Am I basic? I don’t know. I know I liked these albums, although the order in which I rank them varies widely (Zeal has jumped up and down a ton over this year; I loved it, and then I over-listened to it, and now I’m growing fond of it again. Same with Jesus is King and Igor). Some of these records’ release dates coincided with very important events in my life, such as Assume Form with the death of a family member and i,i with heading off to college, and even if they aren’t the greatest records those artists have published, I believe the personal experiences I equate with them justify their respectable positions in my hierarchy. A couple of these I threw on almost last second just because it felt like everyone was listening to them and loving them, like 1000 gecs and Norman F*cking Rockwell, and though I’ve been listening to them for less than a month, they impressed me enough to warrant their positions. I think it was a good year. My taste may not have expanded much but hey, who cares? I like these albums.

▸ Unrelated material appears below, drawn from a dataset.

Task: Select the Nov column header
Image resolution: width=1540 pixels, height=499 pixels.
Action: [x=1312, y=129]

Two-three years ago, I stumbled across this cartoon strip on Instagram, I think thanks to Jon Klassen, and I quickly fell in love with the endearing characters, the quirky dialogue, the fantastical yet completely down-to-earth storyline, and the gorgeous, absolutely gorgeous line work. I actually found myself anticipating it on Instagram each day, which few artists, even the ones that post a project every single day, have managed to do. I was genuinely emotional at many points along the story, from Neville’s determination to be a good leader for the lonely crew, to even bossy Caroline’s unswerving devotion to Richard (who I hate and love at the same time). I miss being so excited to read each day’s story: I anticipated each post as much I anticipated reading the comics in the Santa Barbara News Press paper during breakfast.
So, imagine my excitement when he released all 475 days of this project as a book online. I took awhile to acquire it, mostly due to my empty wallet, but my grandpa was wonderful enough to buy me it (although, as he wrote in the front of the book, even after reading a bit of the way in, he still has no idea who Richard is or what even the plot is). Kudos to those grandparents out there buying random crap for their grandkids even though they have no idea what exactly they are purchasing.

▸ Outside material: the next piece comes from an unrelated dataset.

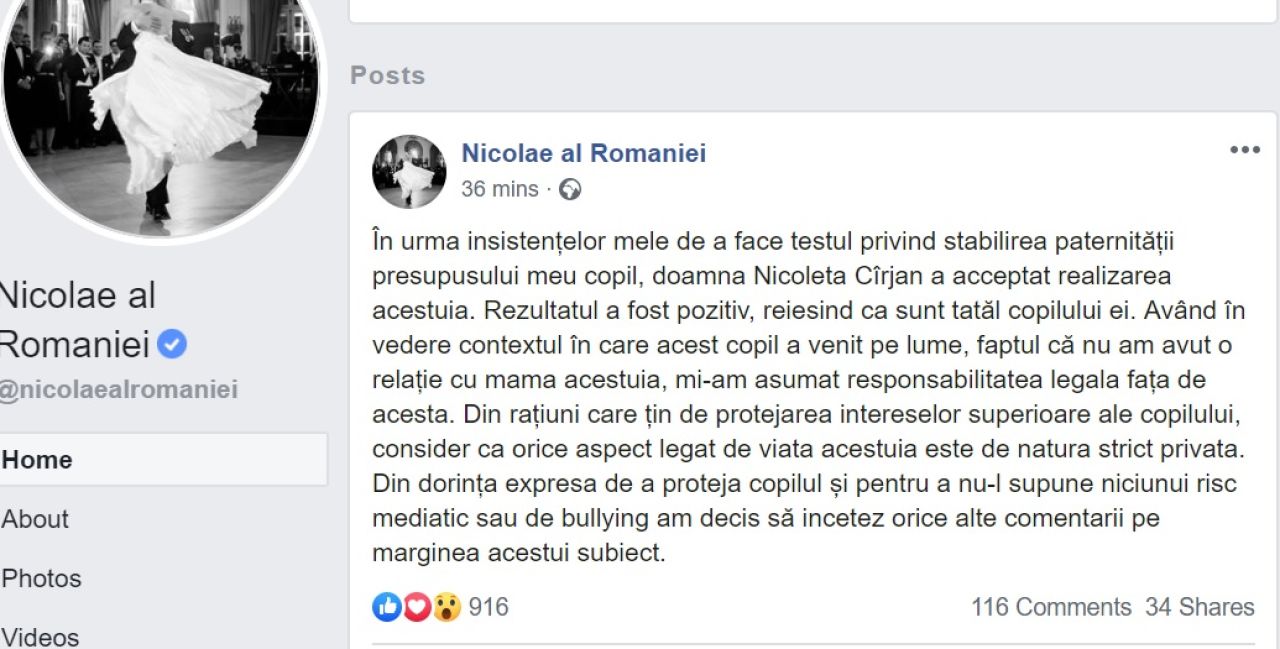Image resolution: width=1280 pixels, height=649 pixels.
Task: Open the post options three-dot menu
Action: (x=1244, y=150)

Leaving Richard’s Valley not only inspired me emotionally but also creatively. I love the idea of working every day, no matter how small or crappy the project, and the dedication Michael Deforge wielded to write these four panels every freaking day is freaking admirable. I hope to be that dedicated next year.
Here’s a couple of my favorite strips (panels? dailies? pages?) from the book:
My new philosophy—although, to most artists, it is nothing new—is to create something, however small, or however little time it takes to make, every day. This idea has popped up so many times in the books I read as well as in the “Slowness” episode of the Start with This podcast, the greatest and bestest source for motivation to just get writing (or creating, or painting, or whatever). The best thing about this philosophy is it applies to every medium.
Near the start of my college semester, I made it my challenge to draw my roommate every day for the rest of the year. To be honest, I made the challenge as a joke, and as the commencement of the year was easy, almost boring, I started doodling him. (You can see a couple of those first sketches near the center of the installation). I started hanging them up in the closet. After a week of this, I tried sketching myself, and then whoever happened to enter my room that day, and then I just started whoever or whatever I felt like drawing, including a hideous rat-hound from Instagram and Obi-Wan Kenobi.
If only I had been dedicated enough to follow through and draw one every single day, I might have filled half the wall by now. Hopefully, next semester I’ll be more dedicated, and I can plaster the place up with these tiny caricatures.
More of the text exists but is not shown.